TASK BRIEF:
Return the records as they stand. No picture is to be included.

EXERCISE INPUTS:
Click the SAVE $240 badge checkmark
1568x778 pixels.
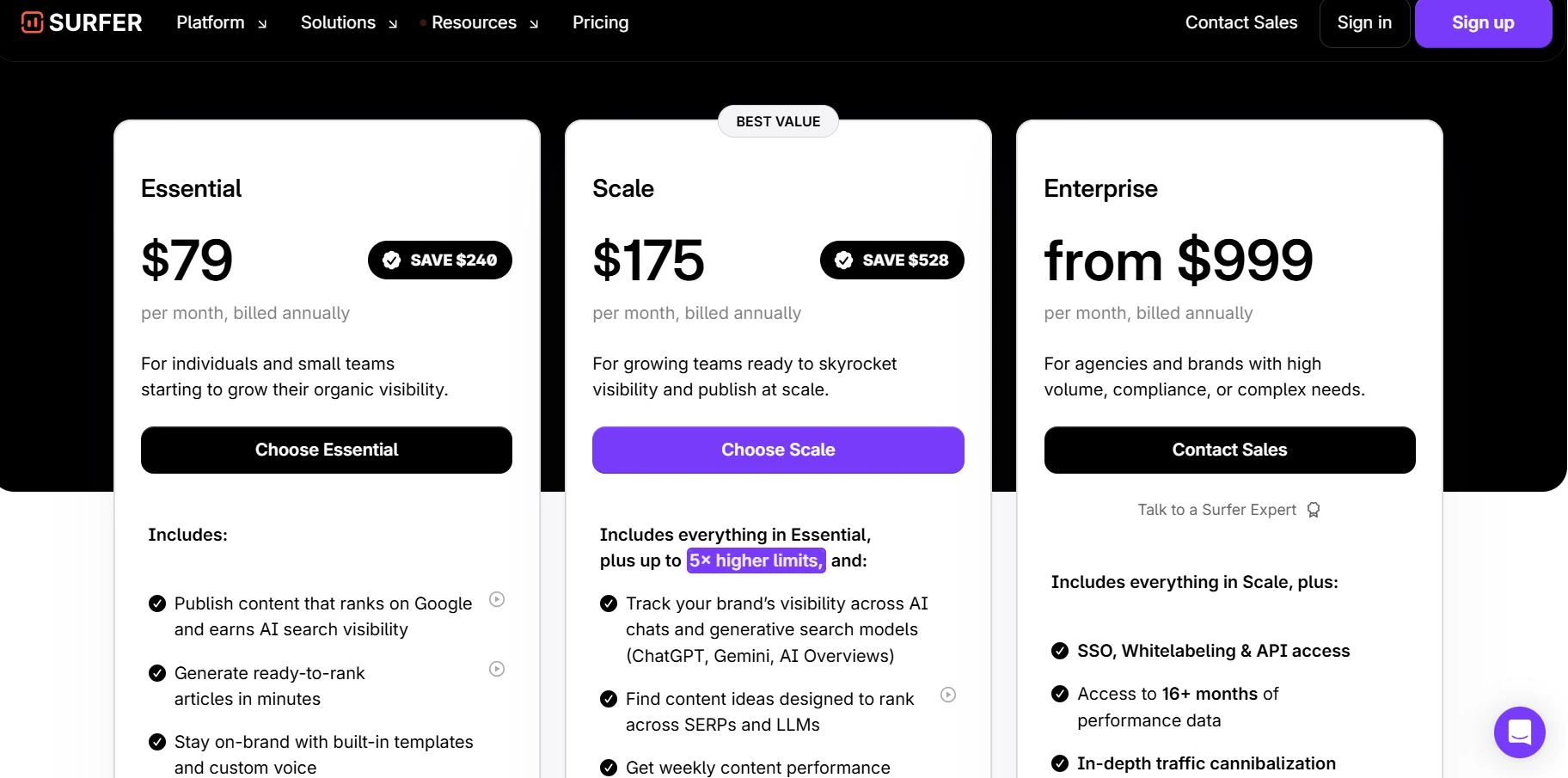(392, 260)
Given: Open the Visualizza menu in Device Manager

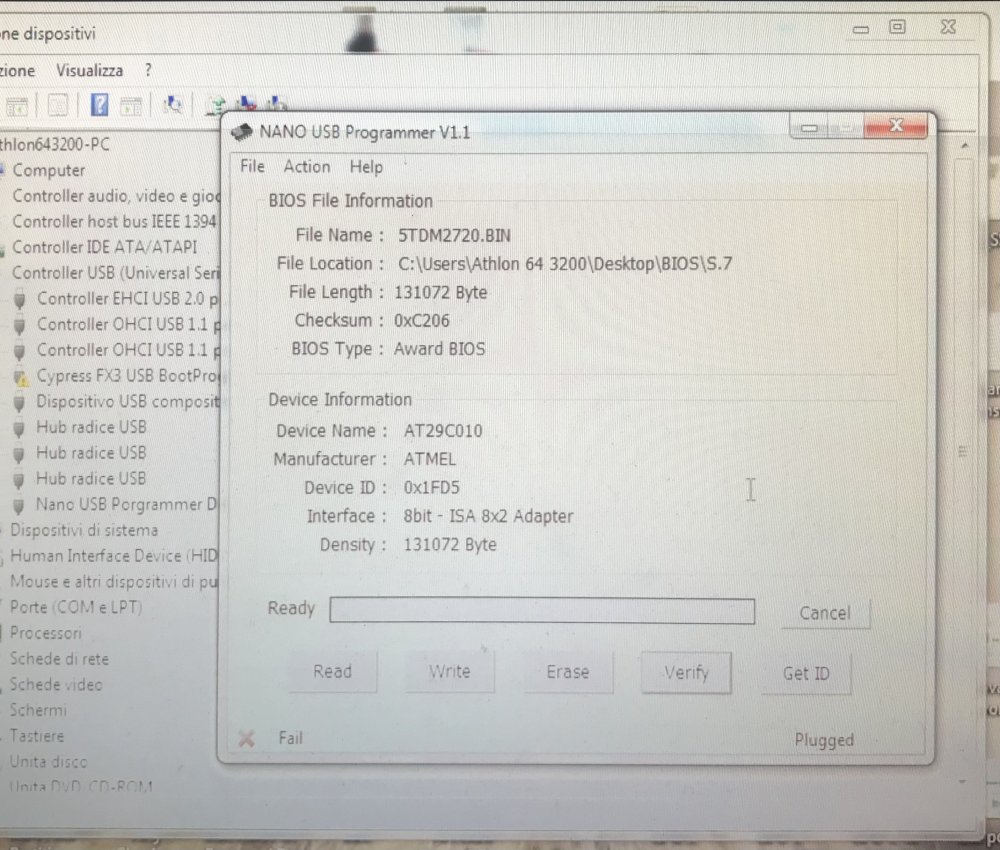Looking at the screenshot, I should 90,70.
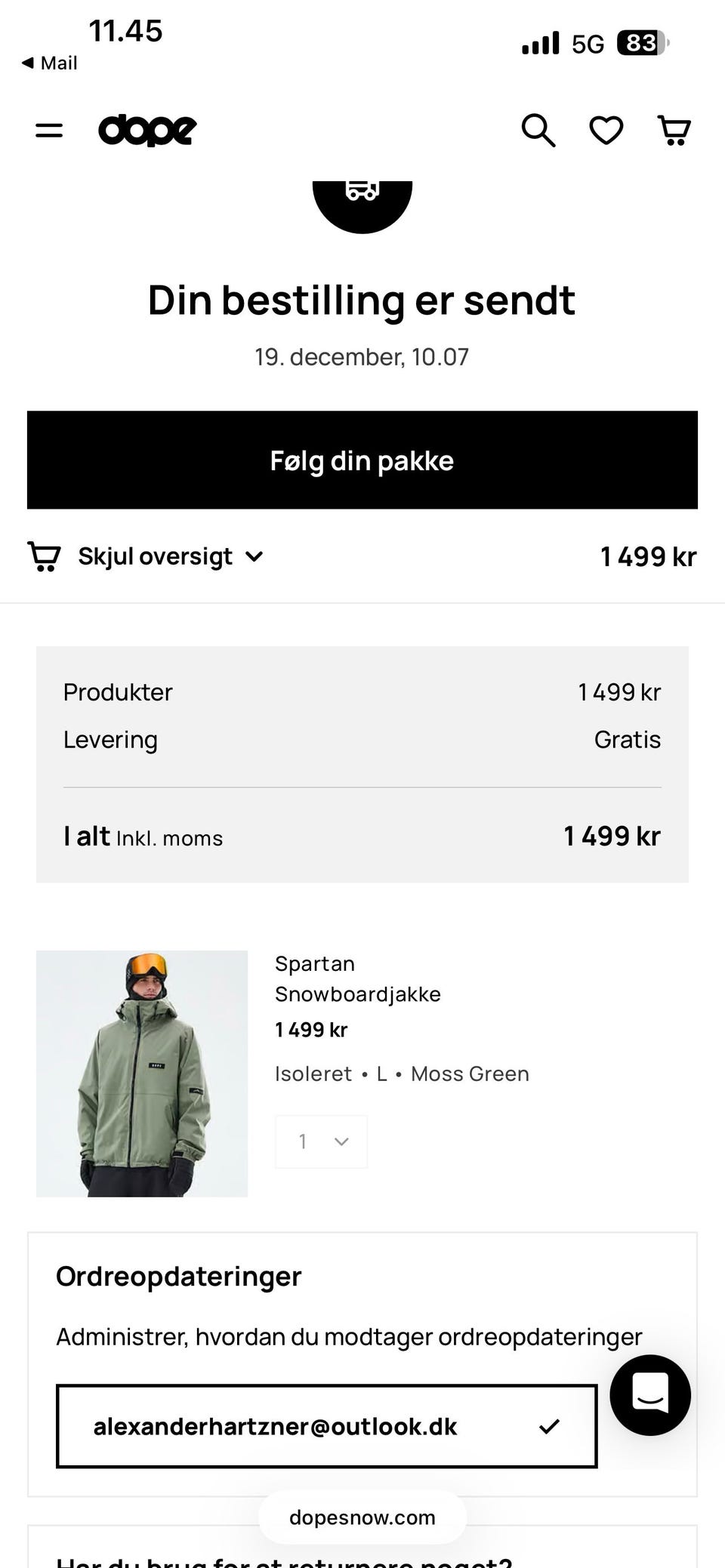View the Spartan jacket product image

142,1073
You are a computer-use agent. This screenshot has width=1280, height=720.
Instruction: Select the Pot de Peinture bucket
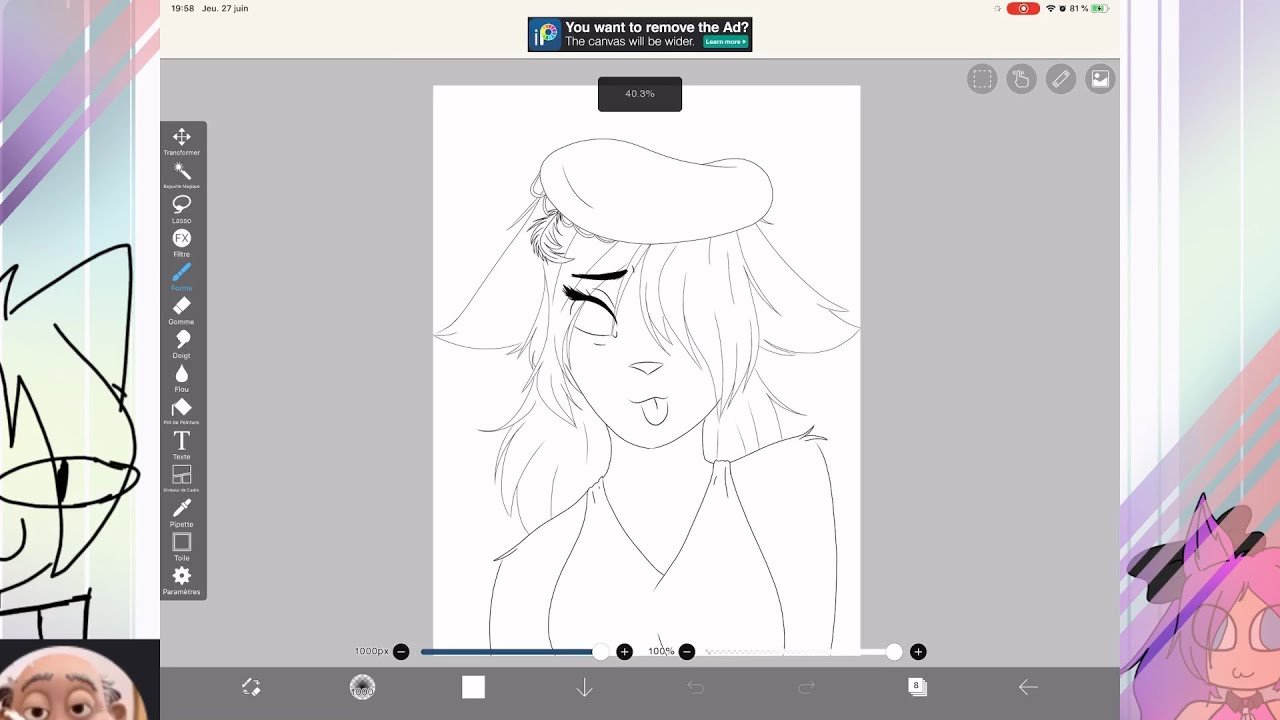tap(182, 408)
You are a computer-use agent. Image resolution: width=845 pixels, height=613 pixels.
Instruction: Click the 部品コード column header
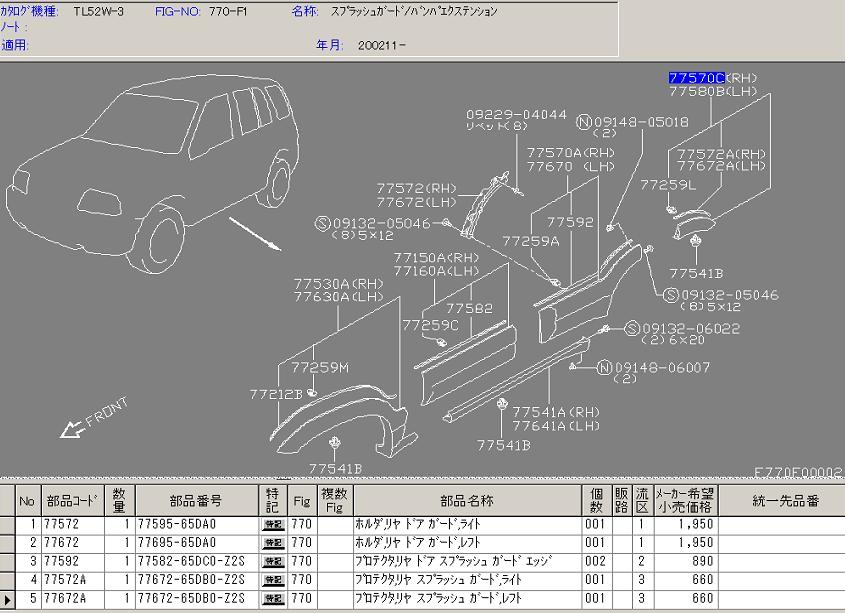point(73,500)
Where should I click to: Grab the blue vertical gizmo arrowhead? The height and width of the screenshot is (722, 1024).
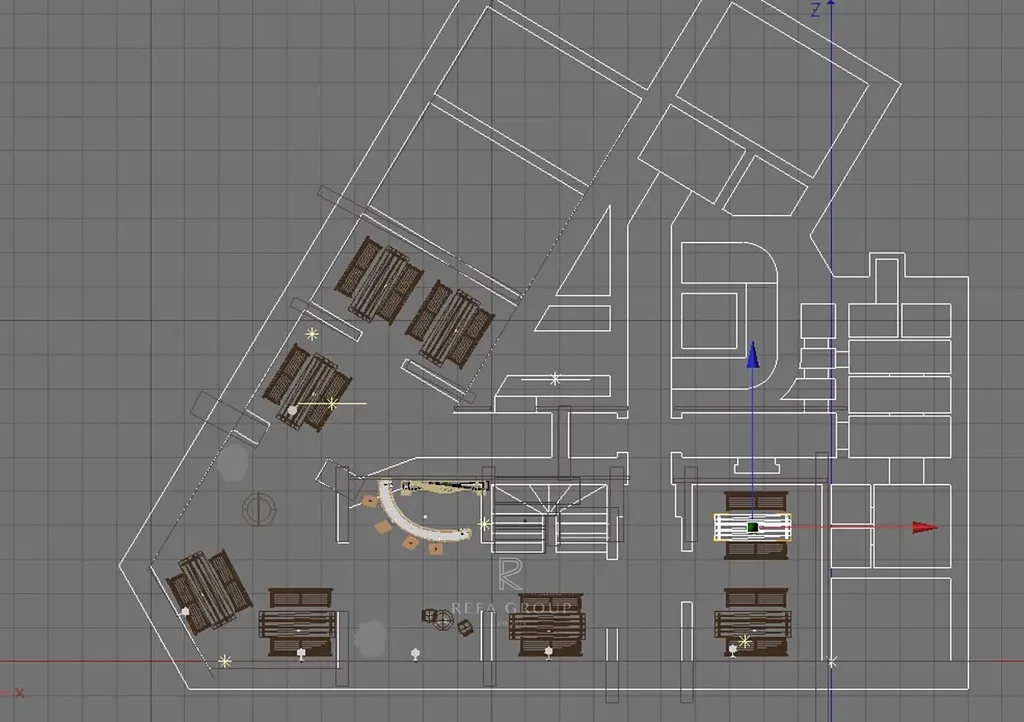pos(753,356)
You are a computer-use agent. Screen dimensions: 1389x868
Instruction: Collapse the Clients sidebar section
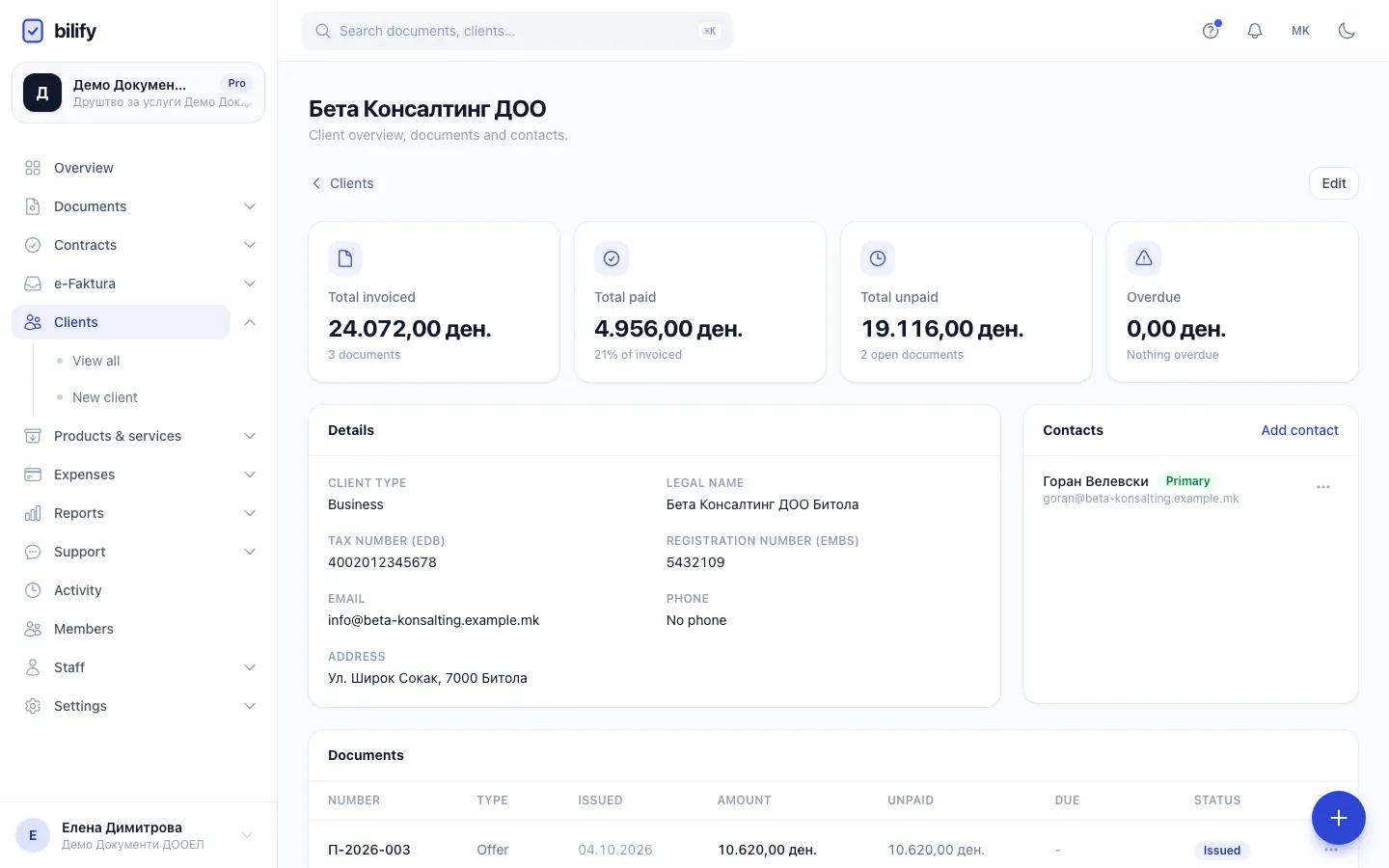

ANSWER BELOW:
Click the SAVE $240 badge checkmark
1568x778 pixels.
(392, 260)
Given: Open the Visualizza menu in Device Manager

Looking at the screenshot, I should 90,70.
View the Spartan jacket product image

142,1073
You are a computer-use agent. This screenshot has width=1280, height=720.
Instruction: Select the Pot de Peinture bucket
tap(182, 408)
You are a computer-use agent. Image resolution: width=845 pixels, height=613 pixels.
Instruction: Click the 部品コード column header
point(73,500)
Where should I click to: Grab the blue vertical gizmo arrowhead? The height and width of the screenshot is (722, 1024).
pos(753,356)
You are a computer-use agent. Screen dimensions: 1389x868
Instruction: Collapse the Clients sidebar section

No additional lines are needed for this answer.